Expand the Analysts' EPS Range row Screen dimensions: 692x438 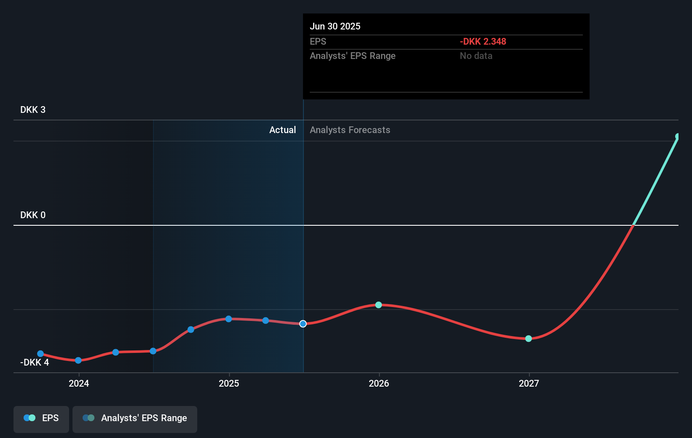click(x=353, y=56)
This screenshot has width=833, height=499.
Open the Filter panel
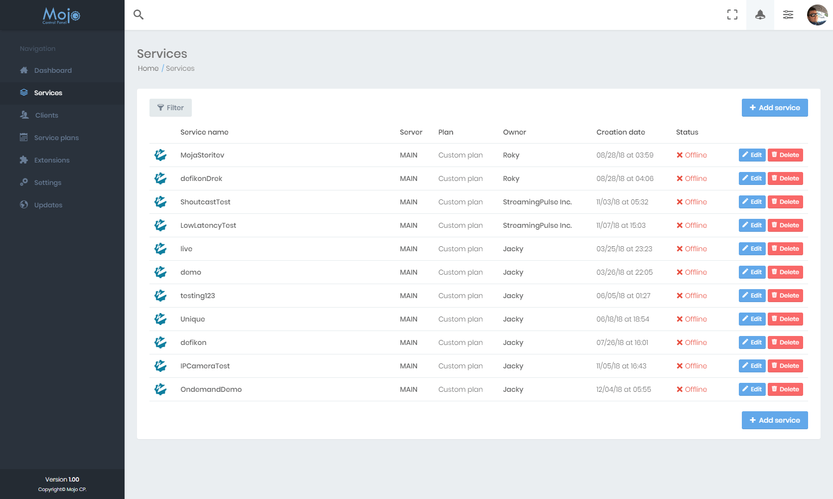pos(170,108)
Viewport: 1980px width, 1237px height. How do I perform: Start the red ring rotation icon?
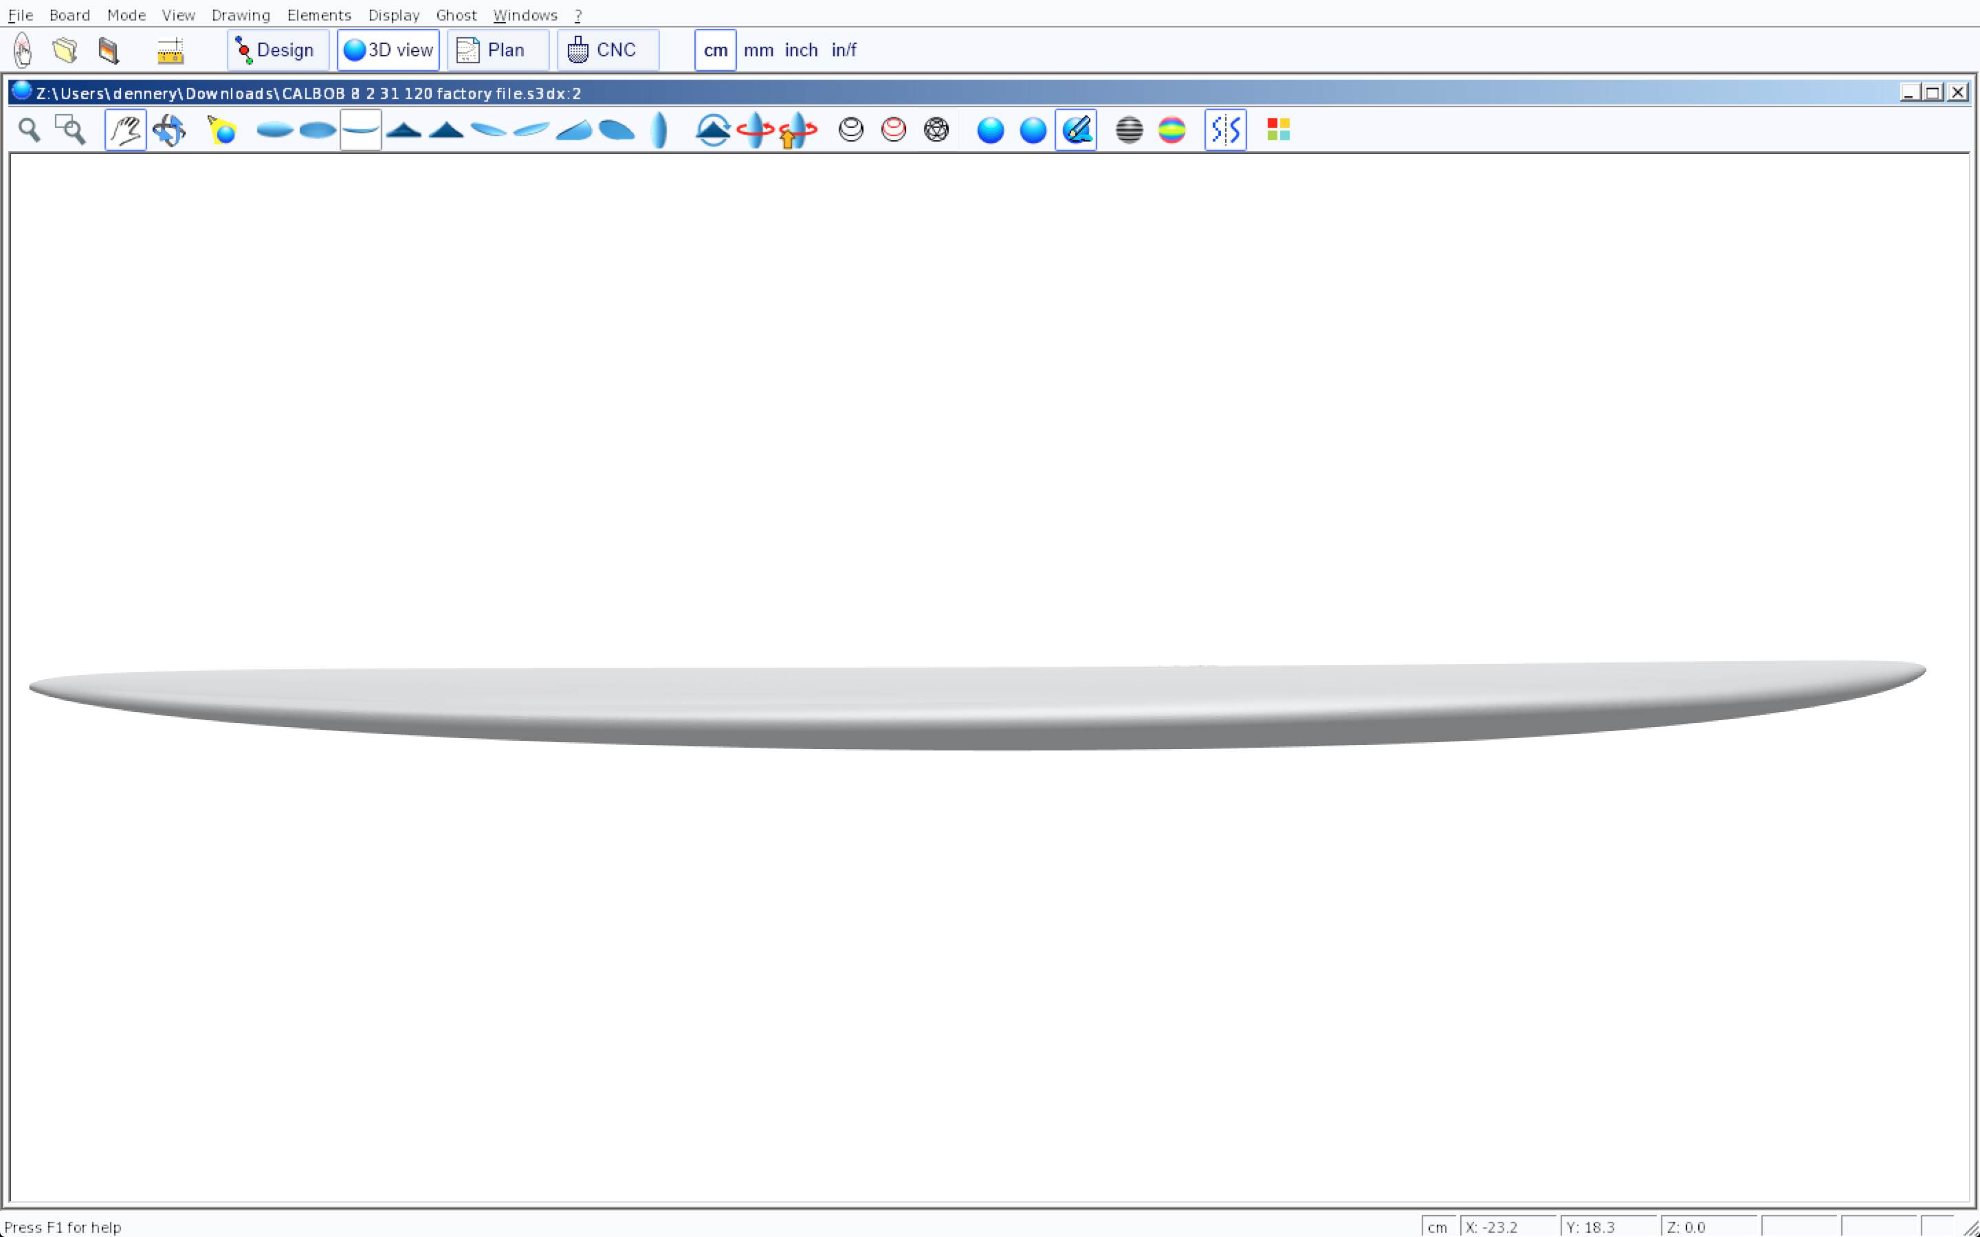coord(754,130)
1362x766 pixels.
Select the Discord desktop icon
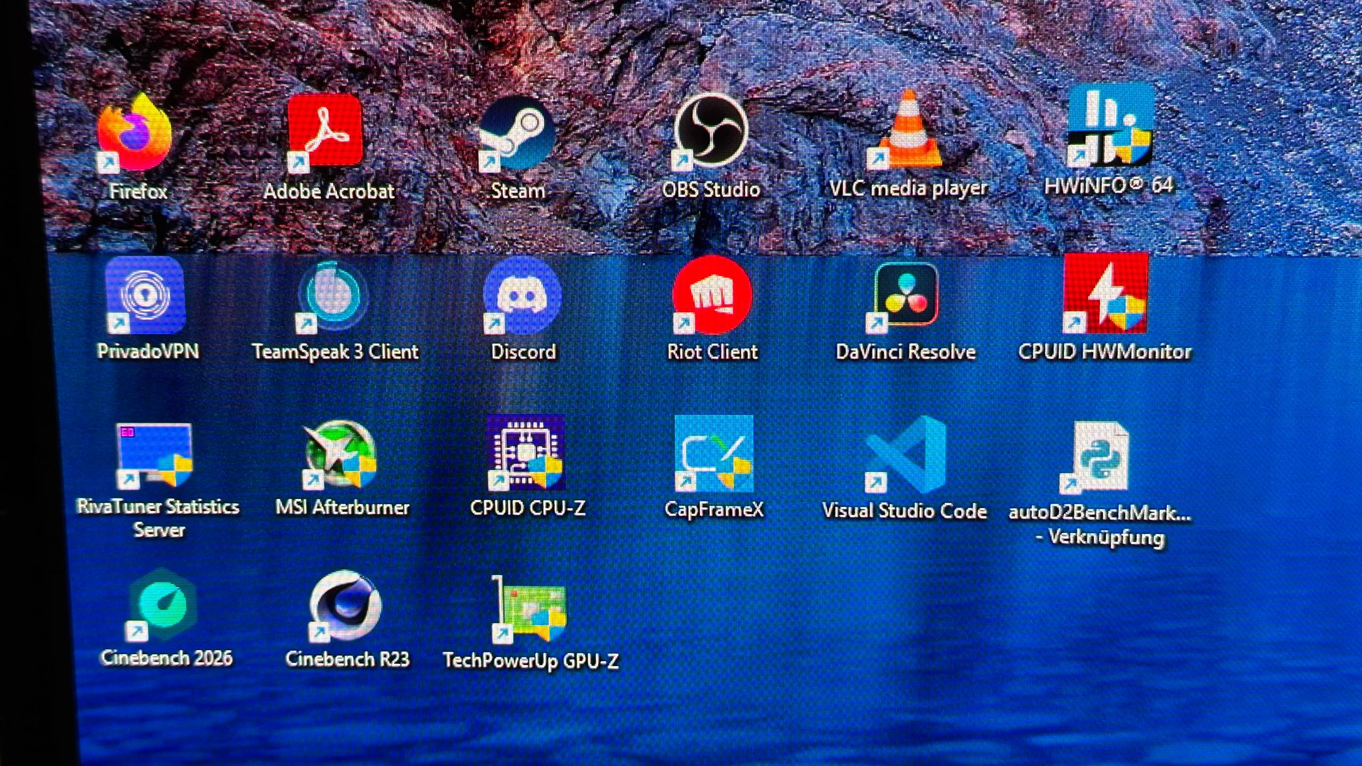(x=522, y=296)
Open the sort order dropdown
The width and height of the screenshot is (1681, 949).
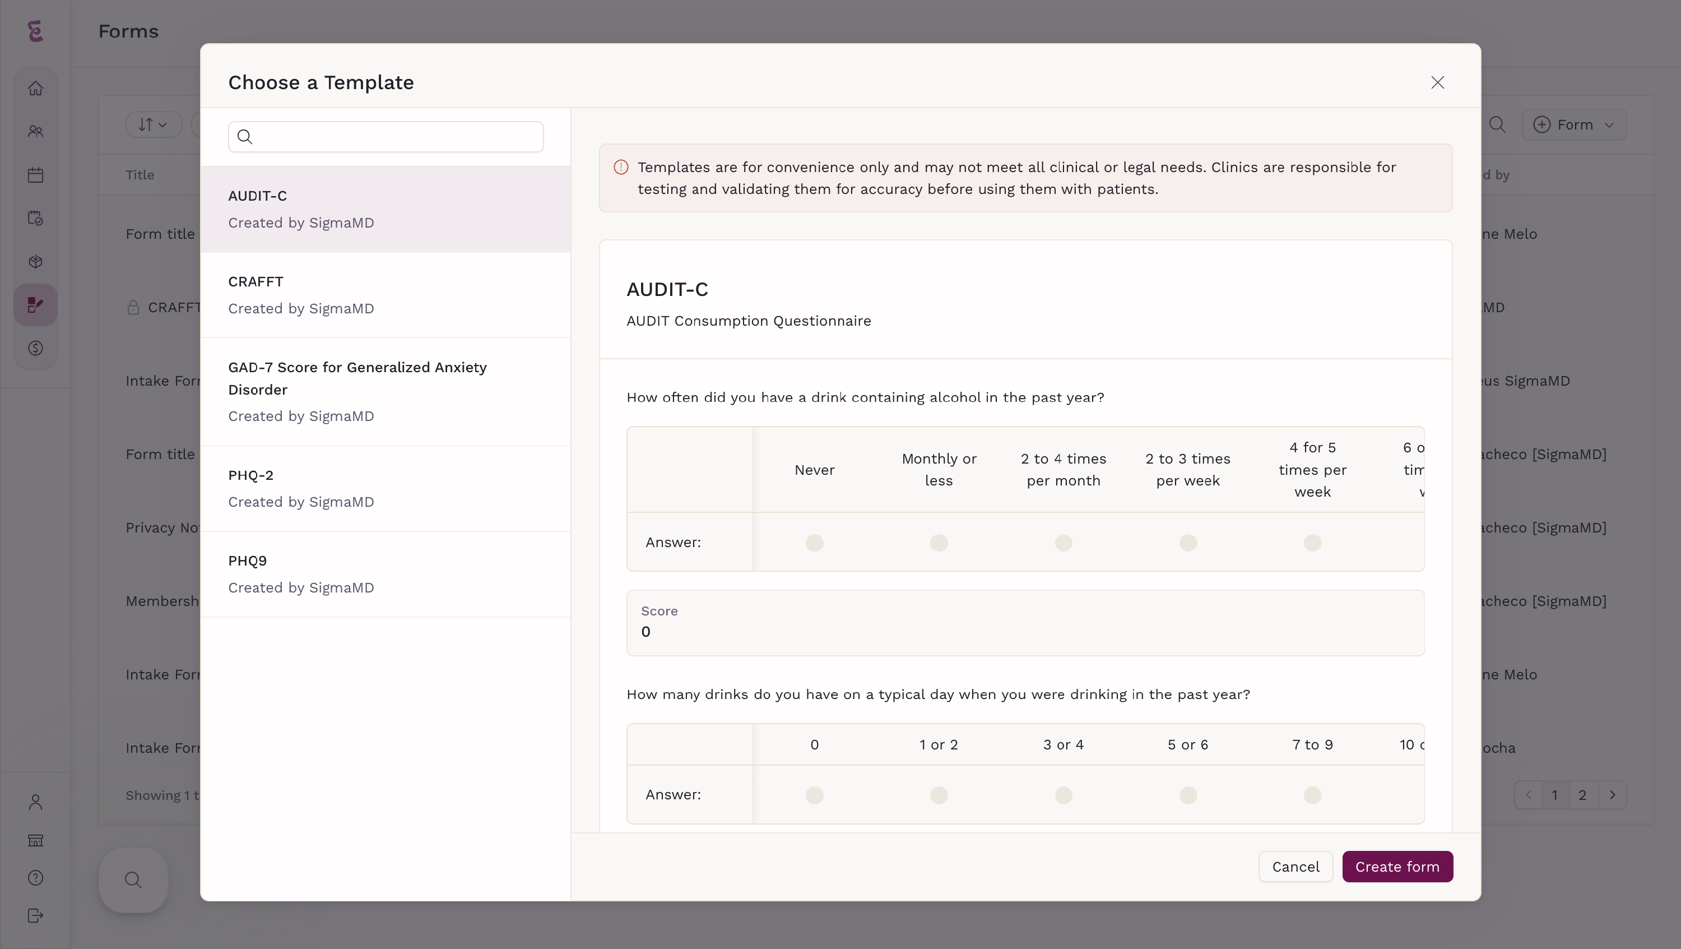point(153,124)
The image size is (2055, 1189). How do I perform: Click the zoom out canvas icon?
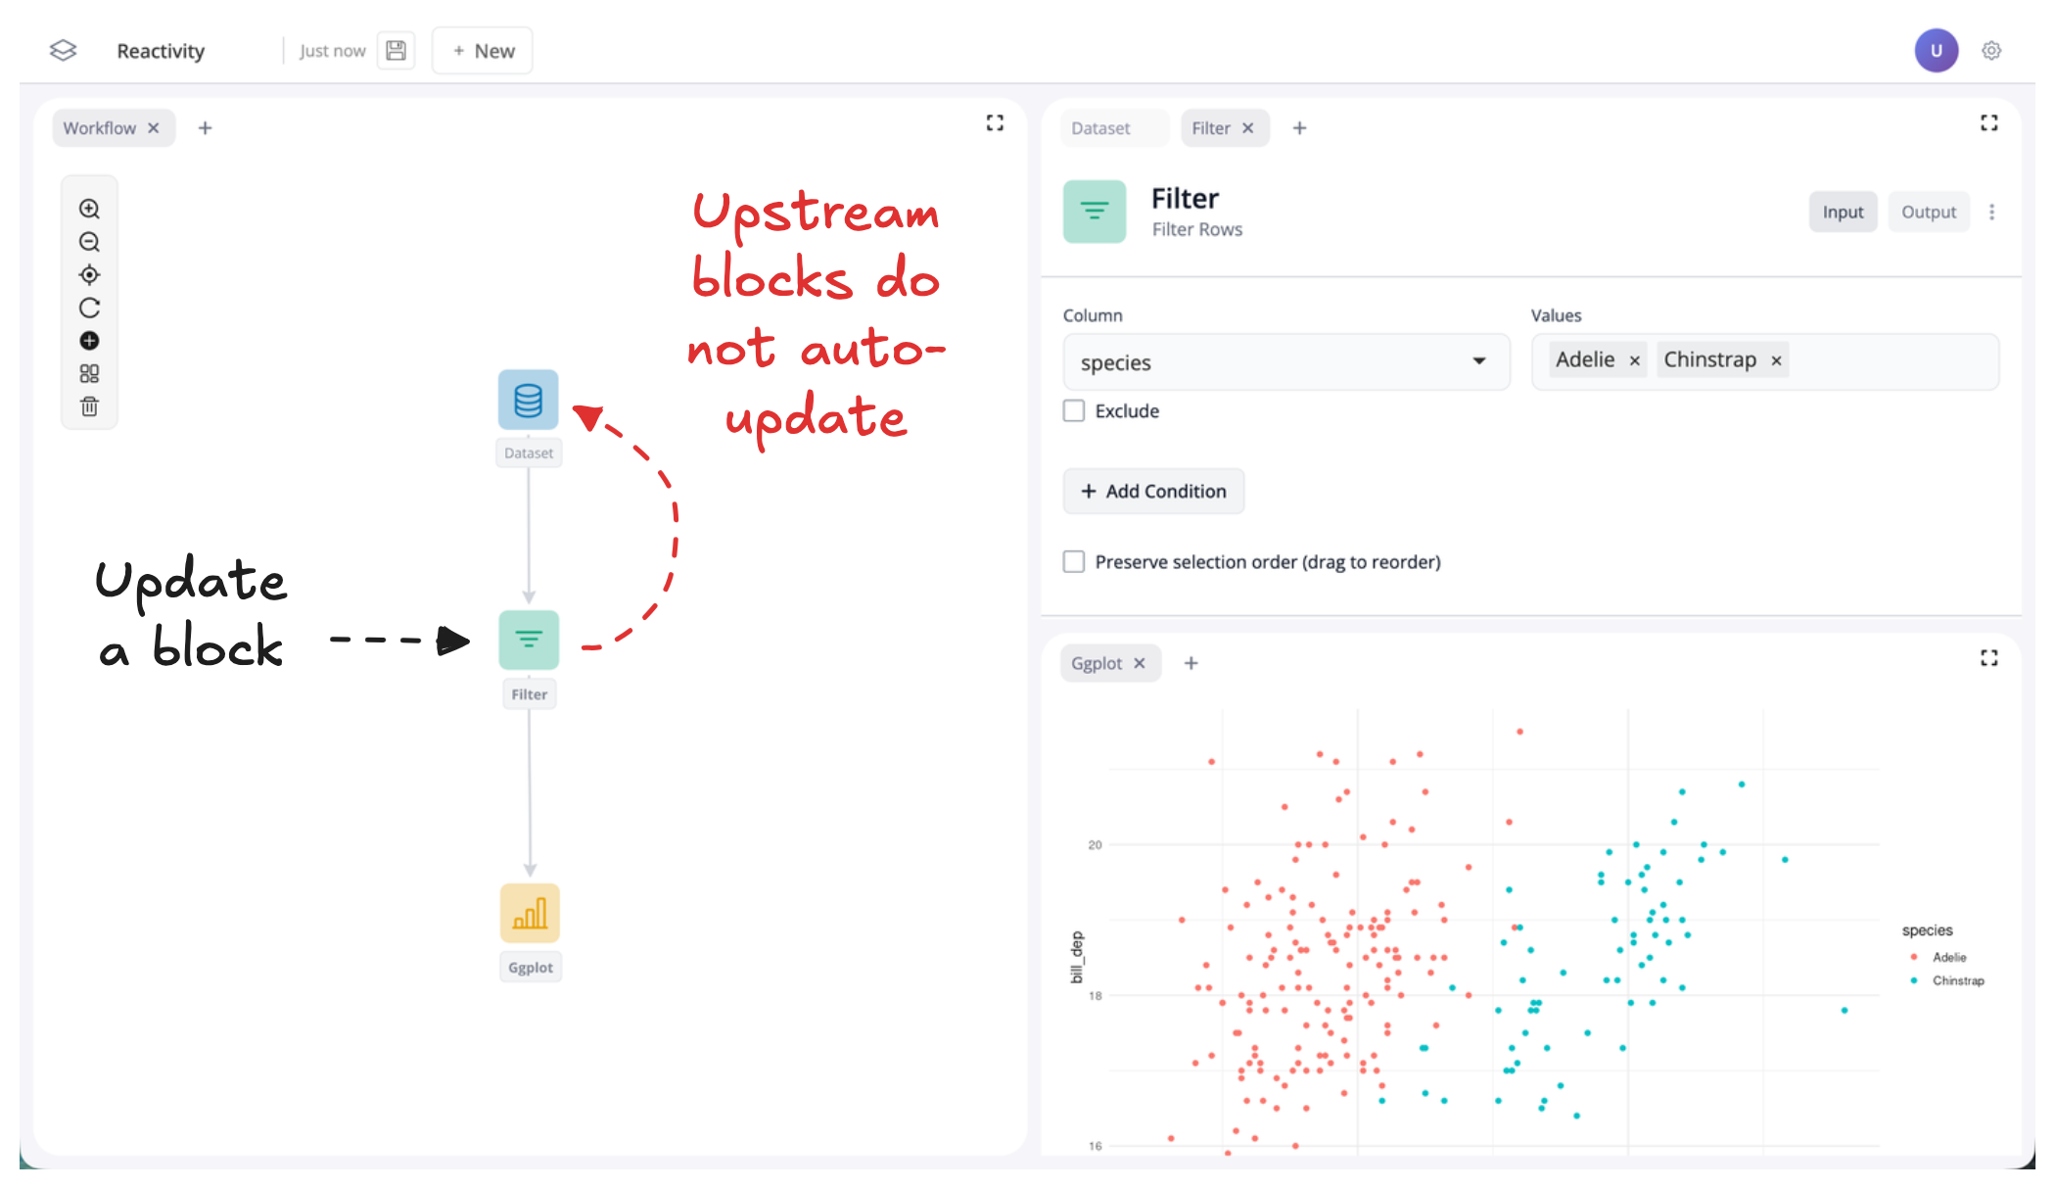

--------------------

▸ **Exercise aim**
Copy exactly the lines that run from the line containing "The width and" to the end of the data, keeping both end lines and dropping every picture.

▸ **Exercise answer**
The width and height of the screenshot is (1681, 949).
point(153,124)
The image size is (2055, 1189). How do I perform: Click the zoom out canvas icon?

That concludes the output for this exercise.